*** Opening PROVIDED TEXT ***

Case update (1): Disability discrimination – managing sickness absence

disability discrimination - person in wheelchairSummary: When considering reasonable adjustments for a disabled employee when and how should an employer make allowances for disability related sick leave? The EAT suggests there are ‘at least two approaches’ in Commissioners for HMRC v Whiteley.

Employers could (1) look to determine precisely the level of absence that is attributable to a disability and what was not; or (2) ask and answer with proper information the question: ‘What sort of periods of absence would someone suffering from the disability reasonably be expected to have over the course of an average year due to the disability?’

Facts:  Mrs Whiteley is employed by HMRC and she has asthma.  As part of its sickness absence policy, HMRC scrutinises absences of more than 10 days due to ill health in a rolling 12 month period, and can issue warnings as a result. From January to October 2010, Mrs Whiteley took 15 days’ sickness absence, 14 of which were due to viral infections and a chest infection. HMRC’s sickness absence policy was therefore triggered – Mrs Whiteley had taken more than 10 days’ absence in a rolling 12-month period. Having considered her absences, HMRC issued her with a warning.

Mrs Whiteley complained to a Tribunal that HMRC had failed to make reasonable adjustments under the Equality Act 2010.  She claimed that the duty to make reasonable adjustments had arisen because there was a provision, criterion or practice (i.e. the sickness absence policy) which put her (and other disabled employees) at a substantial disadvantage in comparison with those who are not disabled. She claimed that, as a result, HMRC was under a duty to take such steps as it is reasonable to take to avoid this disadvantage – in this case, adjusting the sickness absence policy. By failing to do so and issuing her with a warning, HMRC had, she said, breached its duty to make reasonable adjustments.

*** Closing PROVIDED TEXT ***
*** Opening INPUT DATA ***

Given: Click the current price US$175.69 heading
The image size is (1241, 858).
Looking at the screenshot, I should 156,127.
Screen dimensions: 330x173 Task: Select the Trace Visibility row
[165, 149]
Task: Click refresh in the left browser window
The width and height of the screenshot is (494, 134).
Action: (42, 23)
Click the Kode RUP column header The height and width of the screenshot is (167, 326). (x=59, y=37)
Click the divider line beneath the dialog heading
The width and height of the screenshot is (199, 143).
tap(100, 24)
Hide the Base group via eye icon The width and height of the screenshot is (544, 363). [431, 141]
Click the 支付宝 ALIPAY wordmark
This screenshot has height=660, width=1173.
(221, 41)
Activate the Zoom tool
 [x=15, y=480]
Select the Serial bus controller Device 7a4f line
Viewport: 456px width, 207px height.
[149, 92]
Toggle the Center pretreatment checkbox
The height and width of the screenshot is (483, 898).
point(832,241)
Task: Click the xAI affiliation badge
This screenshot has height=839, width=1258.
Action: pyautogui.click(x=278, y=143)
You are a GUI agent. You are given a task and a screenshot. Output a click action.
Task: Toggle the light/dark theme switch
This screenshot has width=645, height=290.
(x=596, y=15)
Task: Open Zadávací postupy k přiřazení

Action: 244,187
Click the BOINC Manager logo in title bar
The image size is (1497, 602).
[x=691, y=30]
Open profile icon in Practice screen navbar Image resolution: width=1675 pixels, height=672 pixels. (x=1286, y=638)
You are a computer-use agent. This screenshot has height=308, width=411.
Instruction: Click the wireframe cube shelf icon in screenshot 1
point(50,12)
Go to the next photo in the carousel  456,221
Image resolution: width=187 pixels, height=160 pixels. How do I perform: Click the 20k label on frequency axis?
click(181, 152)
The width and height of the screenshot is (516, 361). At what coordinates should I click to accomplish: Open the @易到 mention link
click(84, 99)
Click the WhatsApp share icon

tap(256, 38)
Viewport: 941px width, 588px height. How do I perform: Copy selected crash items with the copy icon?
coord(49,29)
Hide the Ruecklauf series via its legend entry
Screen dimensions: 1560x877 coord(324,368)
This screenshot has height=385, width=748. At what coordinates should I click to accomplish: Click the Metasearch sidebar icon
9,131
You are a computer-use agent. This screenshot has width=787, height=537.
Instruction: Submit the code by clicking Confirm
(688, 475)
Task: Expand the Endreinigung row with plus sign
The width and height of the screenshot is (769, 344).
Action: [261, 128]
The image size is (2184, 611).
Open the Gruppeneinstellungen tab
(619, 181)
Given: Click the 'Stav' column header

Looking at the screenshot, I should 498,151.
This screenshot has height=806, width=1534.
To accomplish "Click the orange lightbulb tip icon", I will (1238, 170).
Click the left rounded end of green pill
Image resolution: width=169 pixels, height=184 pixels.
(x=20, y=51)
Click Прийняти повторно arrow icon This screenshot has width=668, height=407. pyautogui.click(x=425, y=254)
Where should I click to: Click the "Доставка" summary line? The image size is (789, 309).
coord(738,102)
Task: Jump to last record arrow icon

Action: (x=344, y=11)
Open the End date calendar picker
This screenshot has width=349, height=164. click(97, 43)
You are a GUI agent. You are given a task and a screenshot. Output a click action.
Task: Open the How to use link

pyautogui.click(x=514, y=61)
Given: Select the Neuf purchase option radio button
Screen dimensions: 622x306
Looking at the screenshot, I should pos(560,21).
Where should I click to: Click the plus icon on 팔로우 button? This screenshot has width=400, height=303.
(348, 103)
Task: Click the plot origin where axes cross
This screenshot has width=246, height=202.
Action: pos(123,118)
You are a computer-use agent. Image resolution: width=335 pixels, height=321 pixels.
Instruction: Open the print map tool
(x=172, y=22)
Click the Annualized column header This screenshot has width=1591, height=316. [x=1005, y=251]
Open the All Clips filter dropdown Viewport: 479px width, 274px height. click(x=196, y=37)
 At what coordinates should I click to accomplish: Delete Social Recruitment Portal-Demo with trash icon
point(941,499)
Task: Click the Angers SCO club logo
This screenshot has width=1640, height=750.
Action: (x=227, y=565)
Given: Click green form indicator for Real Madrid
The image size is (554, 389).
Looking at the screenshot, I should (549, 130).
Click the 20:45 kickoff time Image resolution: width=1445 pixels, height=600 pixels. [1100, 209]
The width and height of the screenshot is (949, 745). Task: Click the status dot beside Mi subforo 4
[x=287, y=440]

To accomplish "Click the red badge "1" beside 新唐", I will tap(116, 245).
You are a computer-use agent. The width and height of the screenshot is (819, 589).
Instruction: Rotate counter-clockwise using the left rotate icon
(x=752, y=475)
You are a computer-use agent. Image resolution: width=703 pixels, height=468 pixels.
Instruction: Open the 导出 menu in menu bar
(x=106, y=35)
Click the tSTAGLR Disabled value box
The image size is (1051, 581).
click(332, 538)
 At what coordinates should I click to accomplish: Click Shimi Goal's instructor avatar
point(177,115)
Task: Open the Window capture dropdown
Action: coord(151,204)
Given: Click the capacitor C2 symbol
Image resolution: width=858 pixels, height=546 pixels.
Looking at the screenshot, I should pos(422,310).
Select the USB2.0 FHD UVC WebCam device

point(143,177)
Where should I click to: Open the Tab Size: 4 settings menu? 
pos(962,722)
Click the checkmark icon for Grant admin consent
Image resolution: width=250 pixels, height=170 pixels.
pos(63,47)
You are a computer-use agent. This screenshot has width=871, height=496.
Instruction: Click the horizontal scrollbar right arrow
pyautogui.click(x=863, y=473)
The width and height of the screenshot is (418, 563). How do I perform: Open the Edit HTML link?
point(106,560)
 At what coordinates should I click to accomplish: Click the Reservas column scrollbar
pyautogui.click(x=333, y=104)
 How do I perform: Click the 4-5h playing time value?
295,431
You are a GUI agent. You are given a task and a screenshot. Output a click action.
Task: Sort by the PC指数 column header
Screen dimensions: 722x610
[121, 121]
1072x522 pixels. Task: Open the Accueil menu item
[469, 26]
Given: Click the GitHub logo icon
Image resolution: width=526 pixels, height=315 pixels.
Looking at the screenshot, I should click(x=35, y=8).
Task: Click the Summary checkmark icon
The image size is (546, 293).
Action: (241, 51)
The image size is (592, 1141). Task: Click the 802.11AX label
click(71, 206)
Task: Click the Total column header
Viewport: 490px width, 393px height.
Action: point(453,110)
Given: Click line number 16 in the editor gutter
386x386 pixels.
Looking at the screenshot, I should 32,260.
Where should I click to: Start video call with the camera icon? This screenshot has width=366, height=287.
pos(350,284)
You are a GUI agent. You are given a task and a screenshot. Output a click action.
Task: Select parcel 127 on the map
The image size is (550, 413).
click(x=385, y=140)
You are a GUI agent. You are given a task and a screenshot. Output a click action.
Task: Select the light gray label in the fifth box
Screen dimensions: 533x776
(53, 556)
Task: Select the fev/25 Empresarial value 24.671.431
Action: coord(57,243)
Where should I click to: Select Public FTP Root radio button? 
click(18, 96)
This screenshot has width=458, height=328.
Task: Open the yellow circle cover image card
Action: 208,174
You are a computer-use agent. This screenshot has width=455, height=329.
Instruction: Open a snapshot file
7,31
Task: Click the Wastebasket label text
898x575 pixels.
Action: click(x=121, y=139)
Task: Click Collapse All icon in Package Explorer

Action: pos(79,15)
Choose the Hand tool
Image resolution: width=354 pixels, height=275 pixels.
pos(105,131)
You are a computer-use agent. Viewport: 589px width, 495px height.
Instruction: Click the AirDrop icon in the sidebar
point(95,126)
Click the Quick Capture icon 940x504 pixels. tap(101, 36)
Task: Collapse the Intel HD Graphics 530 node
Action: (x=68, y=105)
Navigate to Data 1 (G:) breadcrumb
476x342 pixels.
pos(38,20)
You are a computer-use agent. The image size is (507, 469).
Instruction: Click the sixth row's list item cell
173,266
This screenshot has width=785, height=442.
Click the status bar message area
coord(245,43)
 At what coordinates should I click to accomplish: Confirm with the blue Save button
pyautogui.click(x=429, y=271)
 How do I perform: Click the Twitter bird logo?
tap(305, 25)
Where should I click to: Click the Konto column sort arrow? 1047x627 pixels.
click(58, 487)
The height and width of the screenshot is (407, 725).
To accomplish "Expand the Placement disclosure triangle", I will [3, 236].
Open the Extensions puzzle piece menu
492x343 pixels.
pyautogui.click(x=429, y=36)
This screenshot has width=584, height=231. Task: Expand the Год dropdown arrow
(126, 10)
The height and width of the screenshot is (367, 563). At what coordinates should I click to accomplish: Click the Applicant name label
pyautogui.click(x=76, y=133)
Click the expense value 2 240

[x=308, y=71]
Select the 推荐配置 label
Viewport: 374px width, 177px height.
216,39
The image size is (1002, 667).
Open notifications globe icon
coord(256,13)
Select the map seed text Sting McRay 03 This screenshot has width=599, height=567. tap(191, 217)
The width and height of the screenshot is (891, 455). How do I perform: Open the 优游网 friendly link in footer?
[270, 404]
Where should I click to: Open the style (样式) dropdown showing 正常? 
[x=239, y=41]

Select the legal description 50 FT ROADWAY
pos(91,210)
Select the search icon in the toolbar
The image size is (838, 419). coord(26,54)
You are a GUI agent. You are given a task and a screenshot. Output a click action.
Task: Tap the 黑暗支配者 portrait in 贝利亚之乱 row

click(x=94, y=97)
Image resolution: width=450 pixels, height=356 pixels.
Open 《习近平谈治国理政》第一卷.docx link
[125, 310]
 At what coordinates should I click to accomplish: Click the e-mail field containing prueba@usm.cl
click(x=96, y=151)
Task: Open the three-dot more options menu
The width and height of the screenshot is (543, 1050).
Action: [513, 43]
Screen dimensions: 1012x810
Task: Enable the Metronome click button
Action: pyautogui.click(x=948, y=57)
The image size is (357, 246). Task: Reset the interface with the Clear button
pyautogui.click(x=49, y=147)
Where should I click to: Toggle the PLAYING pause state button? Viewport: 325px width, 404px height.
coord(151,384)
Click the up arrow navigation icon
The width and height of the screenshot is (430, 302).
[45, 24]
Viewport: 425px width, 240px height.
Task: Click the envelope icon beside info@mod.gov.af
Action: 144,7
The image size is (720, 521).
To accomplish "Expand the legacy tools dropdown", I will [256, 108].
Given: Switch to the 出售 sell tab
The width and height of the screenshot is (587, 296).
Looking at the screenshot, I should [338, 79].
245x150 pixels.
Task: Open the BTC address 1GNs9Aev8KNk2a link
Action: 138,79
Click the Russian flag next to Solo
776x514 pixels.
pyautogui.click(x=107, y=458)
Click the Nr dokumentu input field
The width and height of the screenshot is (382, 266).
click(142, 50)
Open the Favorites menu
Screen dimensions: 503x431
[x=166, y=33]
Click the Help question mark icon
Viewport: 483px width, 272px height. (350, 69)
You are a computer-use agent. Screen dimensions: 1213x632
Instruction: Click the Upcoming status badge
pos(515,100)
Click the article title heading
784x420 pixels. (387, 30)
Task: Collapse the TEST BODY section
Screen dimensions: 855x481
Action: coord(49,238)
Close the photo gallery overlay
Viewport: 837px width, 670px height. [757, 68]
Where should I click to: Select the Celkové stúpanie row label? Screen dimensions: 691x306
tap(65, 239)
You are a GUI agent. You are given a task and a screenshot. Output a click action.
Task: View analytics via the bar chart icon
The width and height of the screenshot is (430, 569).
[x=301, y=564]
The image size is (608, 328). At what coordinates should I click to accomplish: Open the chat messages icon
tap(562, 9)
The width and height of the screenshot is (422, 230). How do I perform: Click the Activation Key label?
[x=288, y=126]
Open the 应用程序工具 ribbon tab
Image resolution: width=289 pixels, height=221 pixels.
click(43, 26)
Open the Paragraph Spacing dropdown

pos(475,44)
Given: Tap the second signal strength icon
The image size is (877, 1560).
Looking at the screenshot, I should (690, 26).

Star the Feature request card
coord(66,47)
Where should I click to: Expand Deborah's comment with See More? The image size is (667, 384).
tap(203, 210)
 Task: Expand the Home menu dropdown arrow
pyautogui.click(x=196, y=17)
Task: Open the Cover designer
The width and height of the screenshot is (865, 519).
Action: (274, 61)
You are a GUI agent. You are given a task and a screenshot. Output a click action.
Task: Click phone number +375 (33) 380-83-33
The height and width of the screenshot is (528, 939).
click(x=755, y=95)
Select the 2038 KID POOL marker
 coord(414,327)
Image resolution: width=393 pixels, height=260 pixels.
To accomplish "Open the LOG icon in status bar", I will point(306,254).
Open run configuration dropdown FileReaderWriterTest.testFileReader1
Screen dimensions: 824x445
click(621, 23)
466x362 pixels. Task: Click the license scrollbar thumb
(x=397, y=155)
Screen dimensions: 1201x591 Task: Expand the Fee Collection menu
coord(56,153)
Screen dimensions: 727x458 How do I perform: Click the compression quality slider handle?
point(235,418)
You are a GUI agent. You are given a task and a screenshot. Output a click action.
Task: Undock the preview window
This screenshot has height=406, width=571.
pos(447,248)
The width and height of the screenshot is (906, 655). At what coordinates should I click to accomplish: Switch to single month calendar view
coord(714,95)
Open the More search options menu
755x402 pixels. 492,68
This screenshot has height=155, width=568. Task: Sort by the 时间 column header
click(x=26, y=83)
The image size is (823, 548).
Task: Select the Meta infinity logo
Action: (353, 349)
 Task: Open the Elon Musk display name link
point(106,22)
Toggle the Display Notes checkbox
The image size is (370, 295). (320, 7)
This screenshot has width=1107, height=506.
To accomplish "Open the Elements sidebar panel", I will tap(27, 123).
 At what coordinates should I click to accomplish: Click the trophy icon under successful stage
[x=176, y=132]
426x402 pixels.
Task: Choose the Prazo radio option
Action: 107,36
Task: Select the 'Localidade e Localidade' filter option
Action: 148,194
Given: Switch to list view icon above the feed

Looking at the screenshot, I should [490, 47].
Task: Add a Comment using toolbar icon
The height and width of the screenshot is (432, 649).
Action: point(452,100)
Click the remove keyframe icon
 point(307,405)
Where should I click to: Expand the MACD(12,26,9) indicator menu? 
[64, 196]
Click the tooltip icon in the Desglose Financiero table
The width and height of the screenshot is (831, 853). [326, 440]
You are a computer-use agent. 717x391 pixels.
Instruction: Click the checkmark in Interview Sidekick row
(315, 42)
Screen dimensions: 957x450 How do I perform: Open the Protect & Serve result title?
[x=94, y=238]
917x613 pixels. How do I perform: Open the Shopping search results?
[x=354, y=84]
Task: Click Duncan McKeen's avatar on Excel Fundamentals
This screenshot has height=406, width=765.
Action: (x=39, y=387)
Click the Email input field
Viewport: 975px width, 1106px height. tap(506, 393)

*** Closing INPUT DATA ***

→ PROMPT
Copy the part of the case update on managing sickness absence starting with "disability discrimination - person" and going on through "HMRC v Whiteley.". The rows are separate material and are not connected to the case update.

→ REPLY TO THE EXERCISE
disability discrimination - person in wheelchairSummary: When considering reasonable adjustments for a disabled employee when and how should an employer make allowances for disability related sick leave? The EAT suggests there are ‘at least two approaches’ in Commissioners for HMRC v Whiteley.